### Trecho do texto ###

Que Santa Teresa D’Avila abençoe todos os professores.

Santa Teresa D”Avila, uma espanhola do séc. XVI, é reconhecida pela Igreja como sendo uma das grandes pensadoras da humanidade. Uma de suas principais características era o interesse pela leitura e pelo conhecimento. Nas palavras do Frei carmelita Marcos Matsubara, “Santa Teresa é considerada mestra de oração e uma excelente pedagoga no caminho da espiritualidade, portanto ela é padroeira dos professores pela sua maestria em lidar com as pessoas para que elas perfizessem um caminho mais fácil para chegarem até Deus”.

Para o Papa Francisco, “Os Professores são artesãos das gerações futuras”.

Inumeráveis são os adjetivos para os professores. Bons e maus adjetivos! Pobre do país que não valoriza os seus! País condenado ao fracasso, à autodestruição, a considerações medíocres sobre a existência! E o futuro? Ora, o futuro de quem não valoriza o saber... Considerando especialmente as sábias palavras do Papa Francisco, podemos refletir sobre a tarefa do artesão: ele percebe a realidade do objeto, trabalha, esculpe, burila, recomeça a tarefa sempre que necessário, se distancia para observar melhor sua criação, retorna, tem paciência, refaz. Certa feita o meu professor de cerâmica, o professor Canabarro, me disse: “não diga que vai fazer cerâmica. Diga o que a cerâmica vai fazer com você”.

Foi naquele primeiro dia de aula que passei a ter consciência do valor de um professor. Mesmo sendo filha de uma professora eu não imaginava a magia, o valor e a presença que cada um deles marcaria para sempre na minha vida.

### Dados disponíveis ###

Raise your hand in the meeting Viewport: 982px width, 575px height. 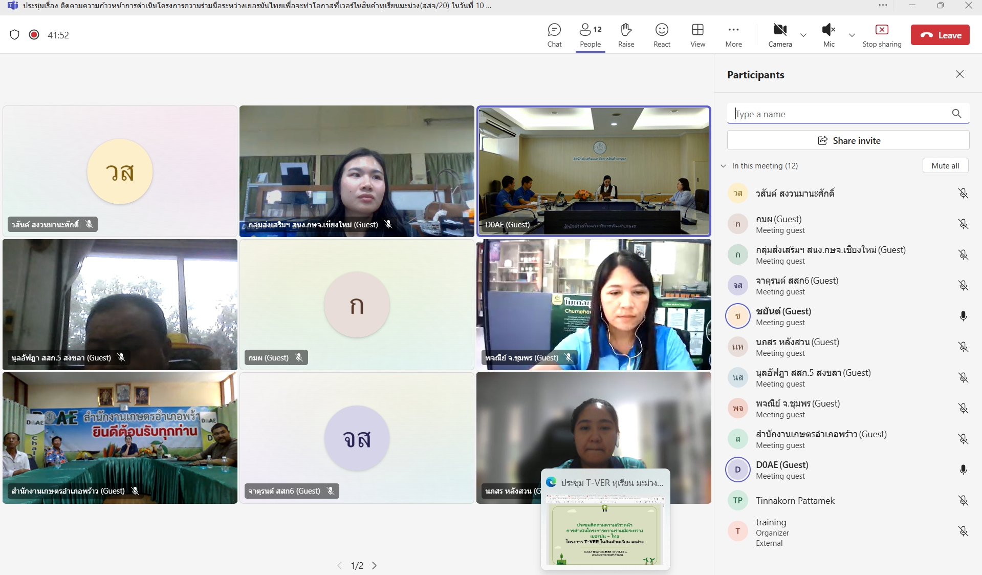click(626, 35)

###

Tarefa escrita 1:
Por favor, redigite do texto sobre Santa Teresa D'Avila e os professores tudo o que vai de "Foi naquele primeiro" até "na minha vida.".
Tarefa escrita 2:
Escreva a continuação do texto sobre Santa Teresa D'Avila e os professores, começando logo depois da última frase.

Resultado da tarefa 1:
Foi naquele primeiro dia de aula que passei a ter consciência do valor de um professor. Mesmo sendo filha de uma professora eu não imaginava a magia, o valor e a presença que cada um deles marcaria para sempre na minha vida.

Resultado da tarefa 2:
O meu primeiro dia de aula: fevereiro de 1965. A professora, dona Aurora, mostrou um caderno e disse que no caderno existiam folhas e perguntou o que existiam nessas folhas e a turma respondeu “linhas”. Eu fiquei extasiada! Eu estava, humildemente, sabendo que a minha visão de mundo iria se ampliar para sempre e que o meu tamanho também passaria a ser maior. Eu passaria a conhecer o universo, todos os planetas, todas as coisas da vida para, então, poder ser feliz. Eu não sabia verbalizar isso, claro. Eu sentia. Apenas sentia.

Minhas coleguinhas e eu jamais falamos mal das nossas professoras; antes, as respeitávamos e sabíamos quais os lugares que cada uma deveria ocupar.

Eu me lembro da minha mãe atarefada. Sempre. E arrumava um lanche extra para levarmos para os colegas que não tinham o que comer na hora do recreio. Eu achava tudo isso muito estranho: uns comeriam naturalmente, outros dependeriam da boa vontade de alguma mãe atenta. Mas vamos andando.

Naquela escola humilde comecei a aprender sobre as desigualdades sociais e percebi que era mesmo necessário se dividir a comida. E comecei também a achar que o mundo era estranho.

Mais adiante, quando na 5ª. Série, li o livro “Cazuza”, de Viriato Correia, compreendi o quanto não se pode julgar e sim desenvolver a empatia e agir eticamente. O menino Cazuza, durante os recreios, se desligava dos amigos e ia se esconder num canto prá lá do campinho de futebol levando uma latinha nas mãos, onde deveria estar o seu lanche. E os amigos ficavam intrigados com aquela atitude e julgavam: ”ele só pode estar trazendo coisas gostosas para comer e se esconde para não dividir com a gente”. Um dia, resolveram ver o que fazia Cazuza no esconderijo. Pé ante pé se aproximaram e descobriram: Cazuza não levava nada para comer. Ele não tinha. E se escondia por vergonha dos amigos...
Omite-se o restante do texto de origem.